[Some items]

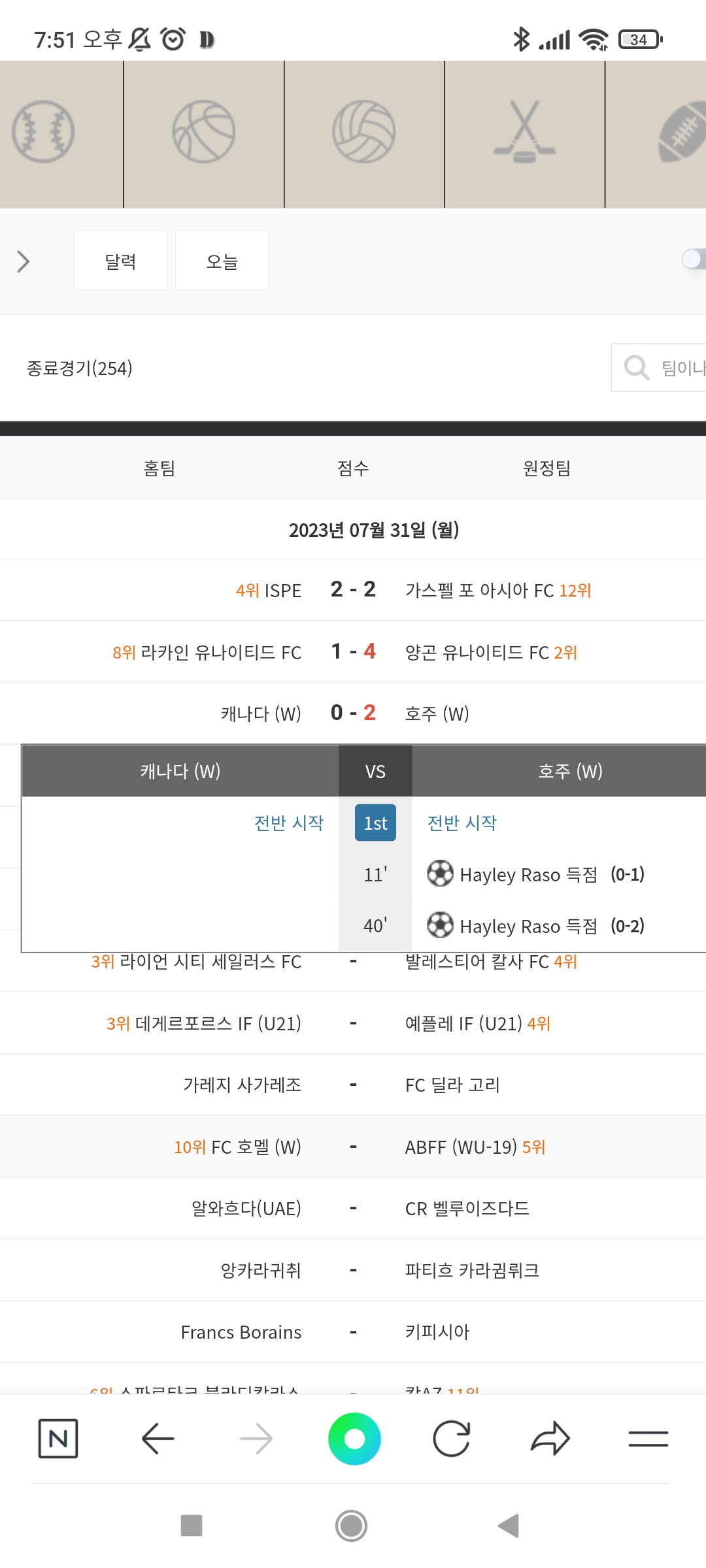Open 라카인 유나이티드 FC team link
The height and width of the screenshot is (1568, 706).
click(221, 652)
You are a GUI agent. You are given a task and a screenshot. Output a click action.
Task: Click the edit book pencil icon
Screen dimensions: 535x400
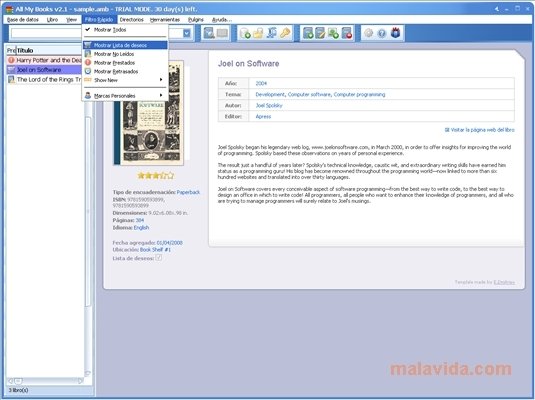[x=320, y=33]
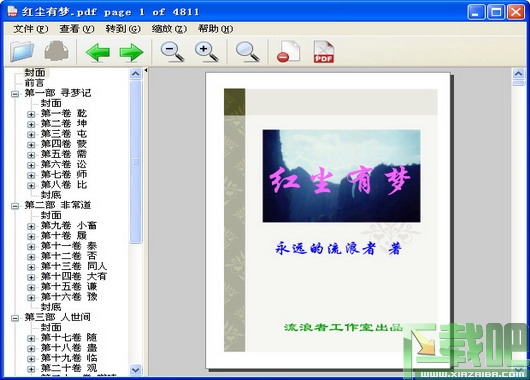Viewport: 530px width, 380px height.
Task: Open a file with the folder icon
Action: [x=22, y=52]
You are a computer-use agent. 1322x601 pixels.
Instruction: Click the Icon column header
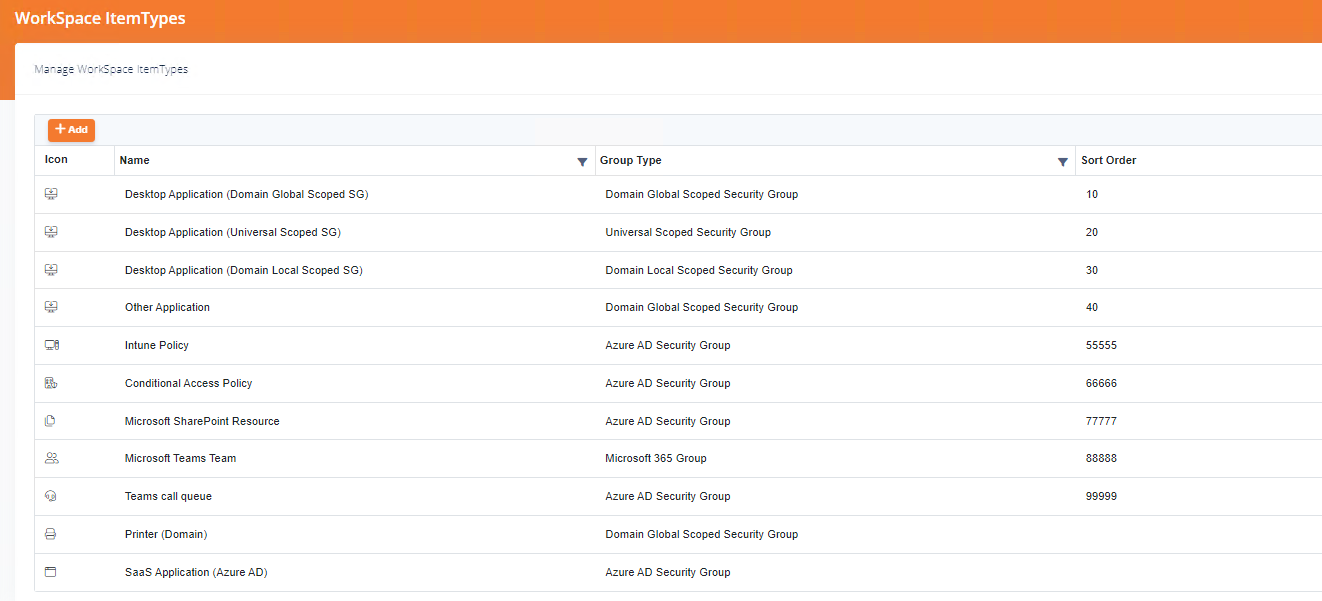[x=57, y=160]
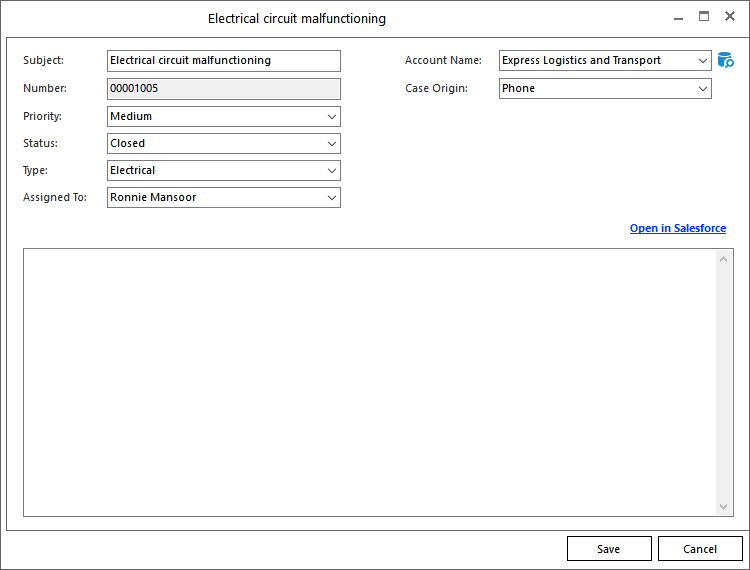Screen dimensions: 750x570
Task: Click the account lookup icon beside Account Name
Action: point(726,61)
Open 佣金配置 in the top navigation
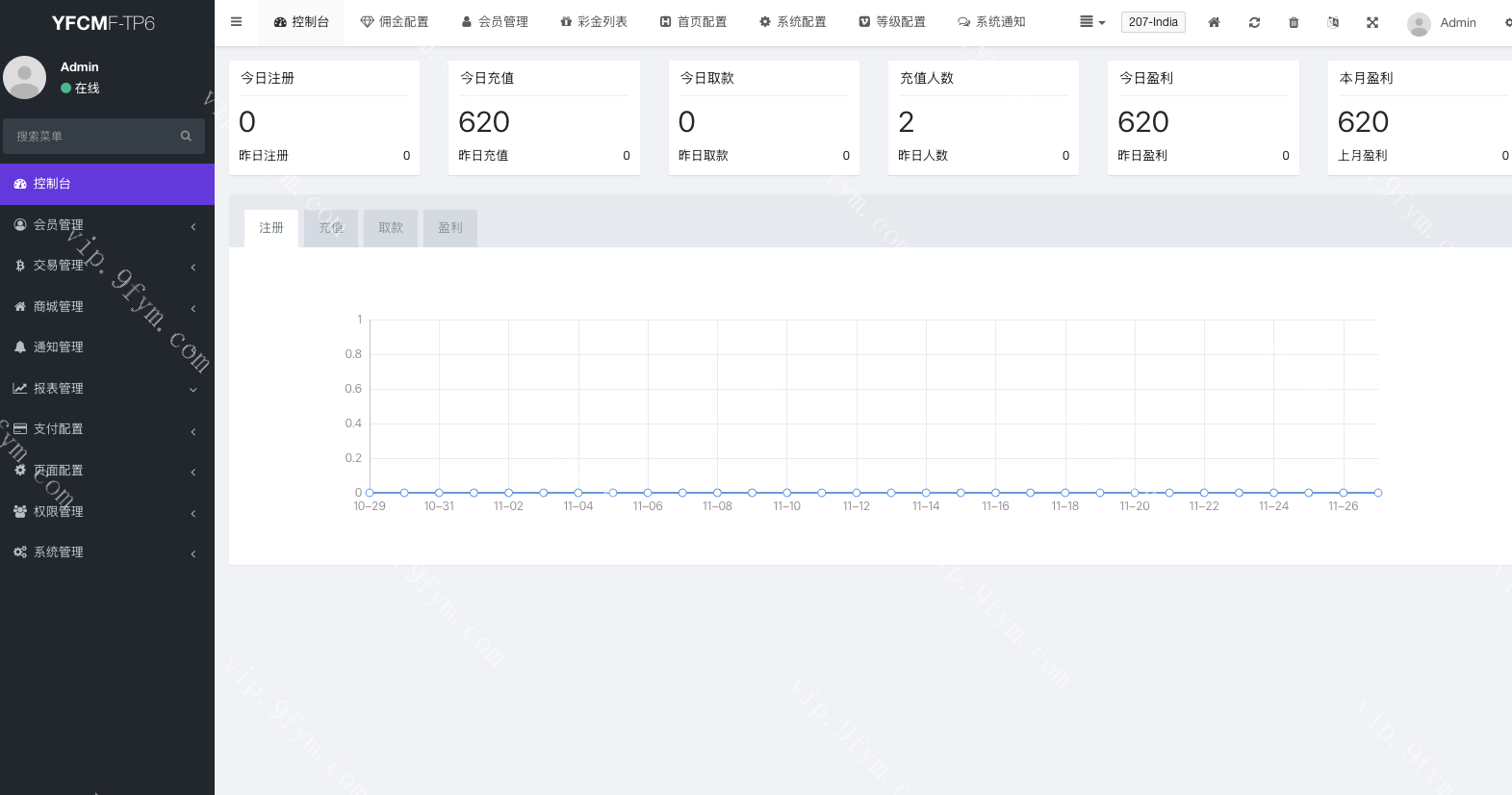1512x795 pixels. point(395,22)
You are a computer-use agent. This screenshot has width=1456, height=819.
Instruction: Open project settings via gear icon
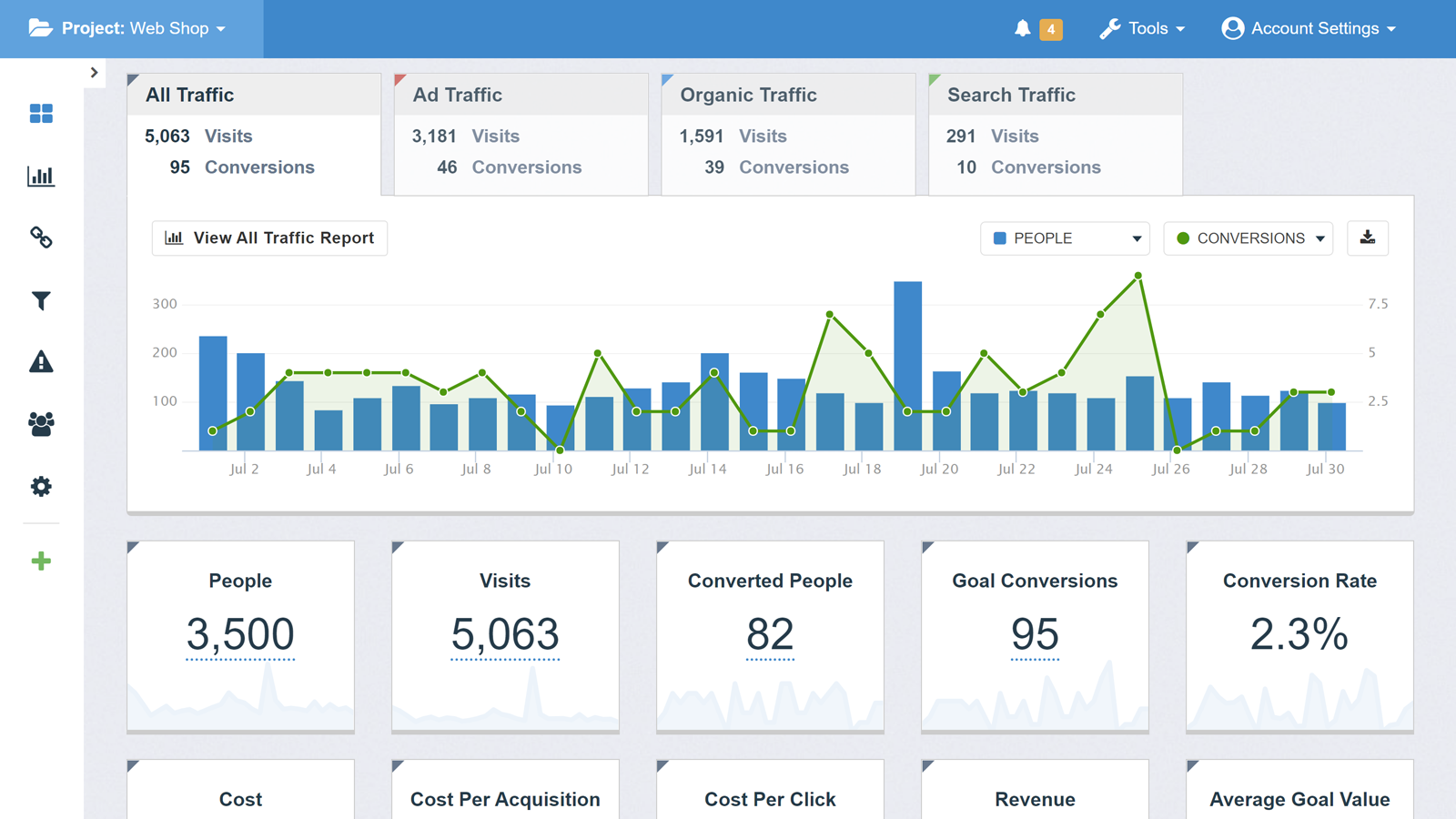41,487
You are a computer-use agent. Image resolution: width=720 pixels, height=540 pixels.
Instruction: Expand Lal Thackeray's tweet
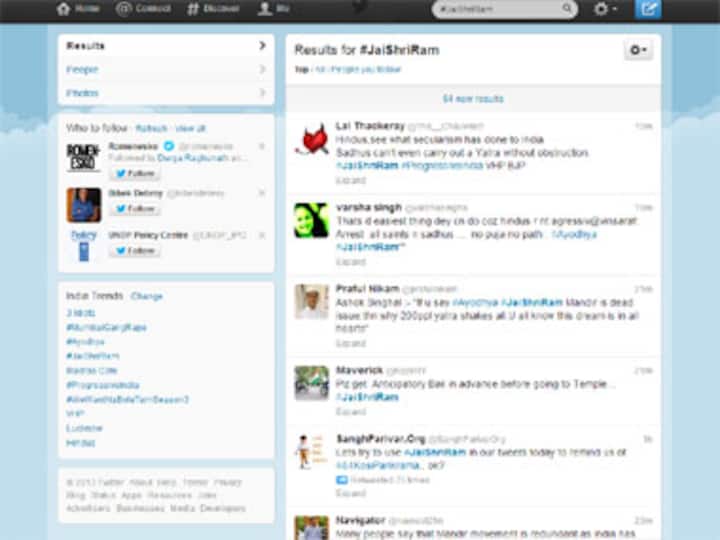point(351,181)
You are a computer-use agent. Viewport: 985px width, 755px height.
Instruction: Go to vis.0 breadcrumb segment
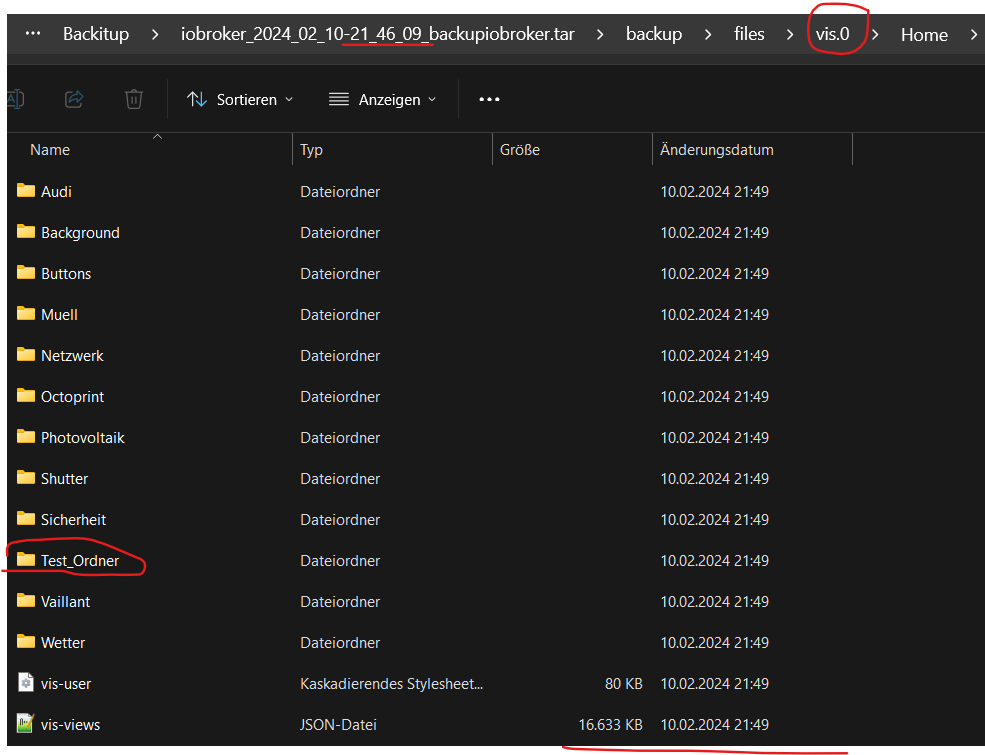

Direction >>
Quote everything from the line that contains "You are a computer-use agent. Viewport: 985px" down to the end of the items, without the pictures.

Exercise response >>
You are a computer-use agent. Viewport: 985px width, 755px height.
Instruction: Go to vis.0 breadcrumb segment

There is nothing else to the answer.